Former NFL star Michael Vick sued in Broward

Former NFL star Michael Vick, whose record took him from fame and fortune with the Atlanta Falcons inside a jail cell for his role in a fight ring of Dogs, to see him bounce back in the NFL with the Philadelphia Eagles, is being sued in Broward County by creditors who want him to repay loans he took out at least four years ago in Maryland.

According to the lawsuit, which was filed in May, Vick was slapped with a judgment of $692,000 for unpaid debts. It came from a court in Maryland. Details about the origin of these debts were not part of the Broward lawsuit.

But Vick lives in Southwest Ranches, in a home protected by state homestead laws because it’s her primary residence. Plaintiffs’ attorneys say they want Vick in a deposition Aug. 5 to list his assets so his creditors can collect.

Vick’s South Florida attorney, Arthur Jones, said Friday he intended to represent him in the case and claimed the plaintiffs were misrepresenting the amount Vick owed.

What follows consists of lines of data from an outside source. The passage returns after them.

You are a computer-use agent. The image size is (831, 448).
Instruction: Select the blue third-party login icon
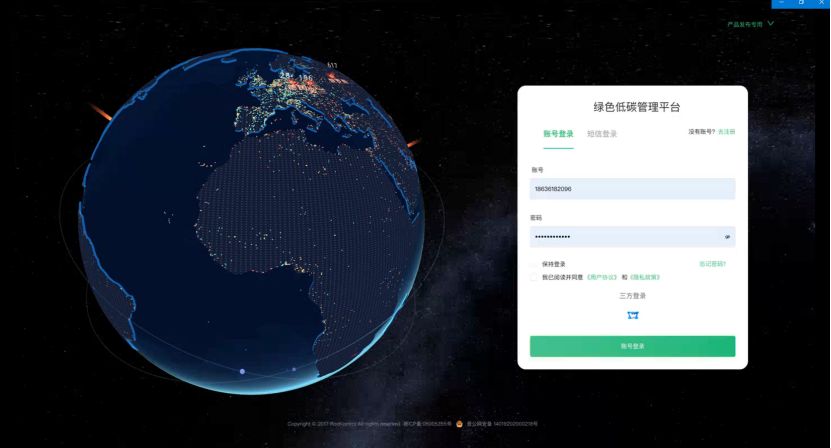633,315
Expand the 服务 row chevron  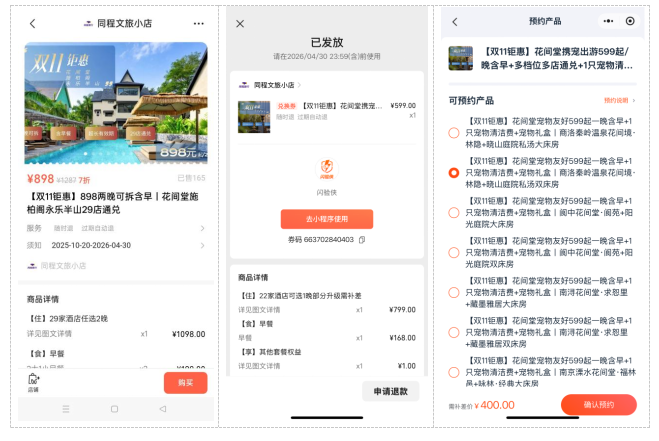pyautogui.click(x=203, y=229)
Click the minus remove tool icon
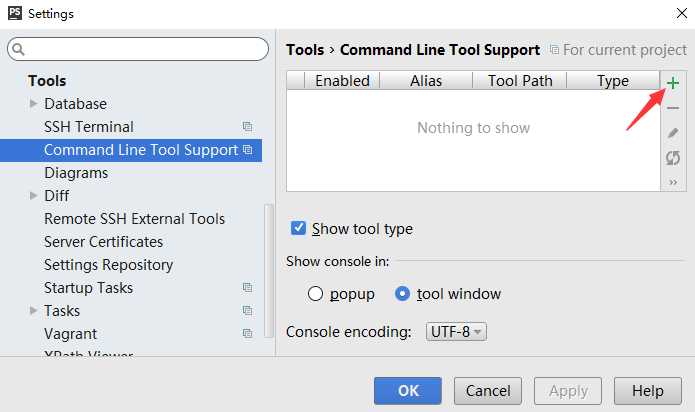Screen dimensions: 695x412 pyautogui.click(x=673, y=108)
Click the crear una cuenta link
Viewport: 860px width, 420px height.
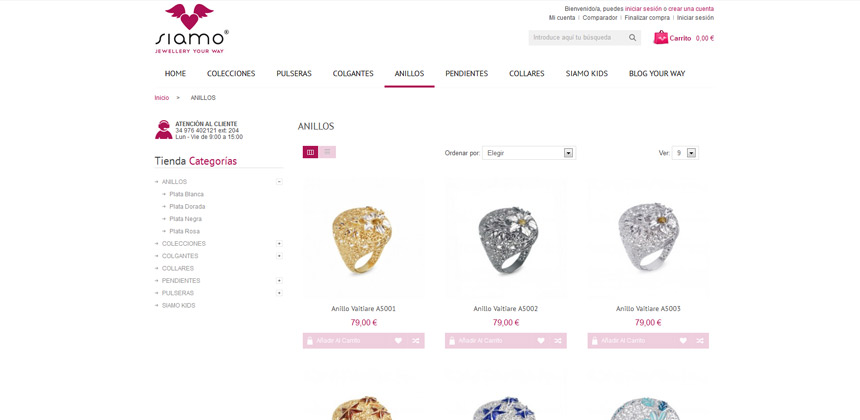[691, 9]
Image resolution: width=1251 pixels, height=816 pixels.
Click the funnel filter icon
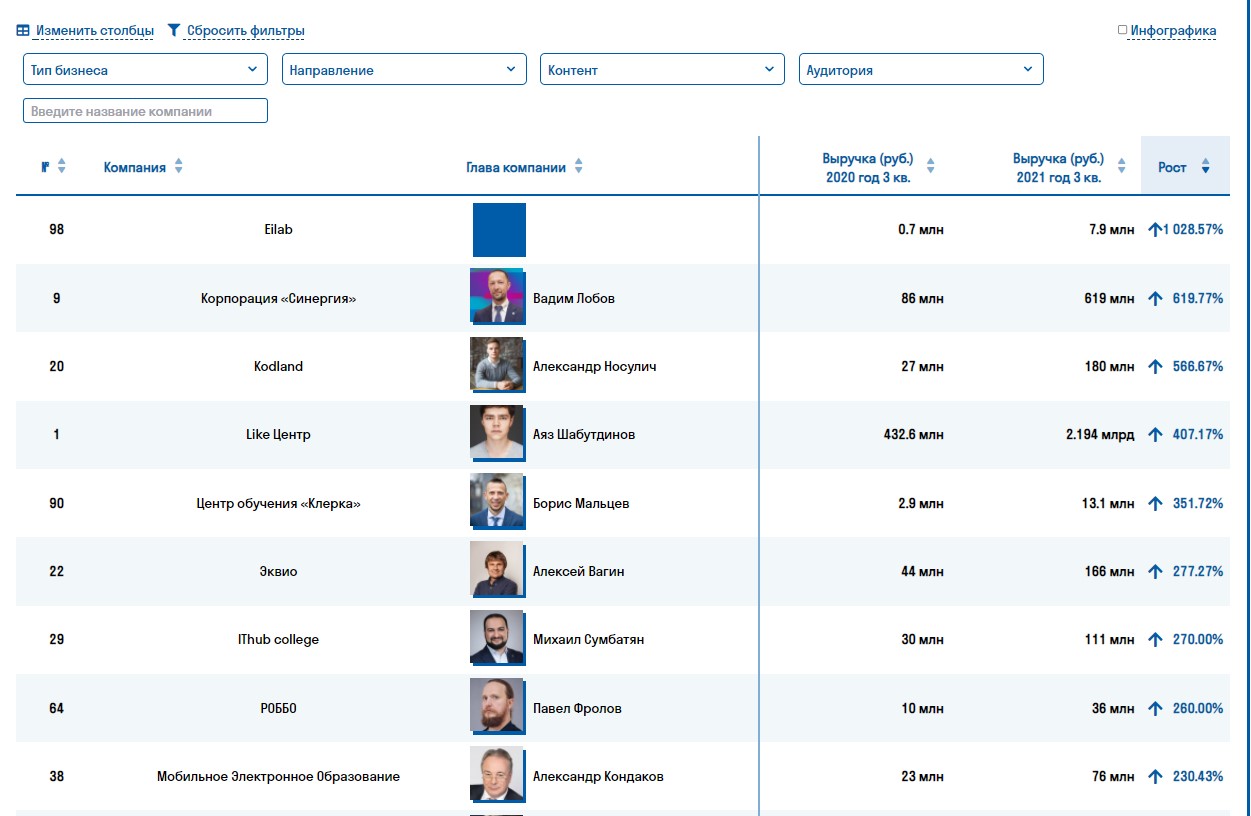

“‘Michael Vick takes these matters seriously and is aware of the process and will ensure that all parties who are entitled to receive payment are paid,’ he said in an emailed statement. “However, usurious calculations that produce absurd results should not be tolerated by Florida courts. Therefore, all appropriate defenses will certainly be employed. Further comments on the shenanigans that lead to situations like this may be made available at a later date.

Kevin Spinozza, an attorney for the plaintiffs, did not respond to a request for comment Friday. “They actually live in the house. There was a $160,000 Bentley in the driveway,” Spinozza told the Miami Herald Thursday. “Obviously a nice house, the one you’d think a retired NFL player would live in.”

Vick played for the Atlanta Falcons from 2001 to 2006. The following year, he became embroiled in a controversy over an illegal dogfighting ring in Virginia and ended up serving nearly two years in federal prison.

He filed for bankruptcy in 2008 and ended up paying off most of what he owed, according to published reports. He returned to the NFL as a quarterback for the Philadelphia Eagles in 2009. After playing for the New York Jets and Pittsburgh Steelers, he retired in 2017 and started working as an analyst at Fox Sports.

No hearing has been set in the Broward Collections case.